═══ Excerpt provided ═══
I agree from some bad personal experience.
I think Vitamins are fine if what you are taking is "compensating" for what is LACKING in your regular diet or due to Health Issues at the time. Vitamin overdose can make you VERY ILL!!!! not to mention bloated. I take a multi and hair vitamin occasionally, just in case. lol bonjour


----------



## ChocalateDiva (Nov 25, 2007)

Candy_C said:


> HUH HUH??
> 
> 
> WHAT?
> ...


 

LOL- She came back and said that it was SpecialC not Candy_C.


----------



## Candy_C (Nov 25, 2007)

ChocalateDiva said:


> LOL- She came back and said that it was SpecialC not Candy_C.



LOL OH

i was going to say!

(not that i have anything against mn users)

but i have to bite the bullet

indian powders n oils have increased my growth rate


----------



## fivetimestwo (Jan 12, 2008)

for me, MTG or any equivalent (homemade sulfur mixes etc.) I did notice a slight increase in growth but it just wasn't worth the hassle for me. I never could get the sulfur smell out of my satin scarves or pillowcases. I was also tired of all my jewelry tarnishing quickly.
═══
→ **Job**: In the forum thread excerpt above, which usernames head the posts, and what date is shown with each?
═══ Supplied data ═══
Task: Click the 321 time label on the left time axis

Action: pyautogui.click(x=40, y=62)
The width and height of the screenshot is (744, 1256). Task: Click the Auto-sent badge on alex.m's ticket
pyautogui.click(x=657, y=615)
═══
→ **Output below**: ChocalateDiva (Nov 25, 2007), Candy_C (Nov 25, 2007), fivetimestwo (Jan 12, 2008)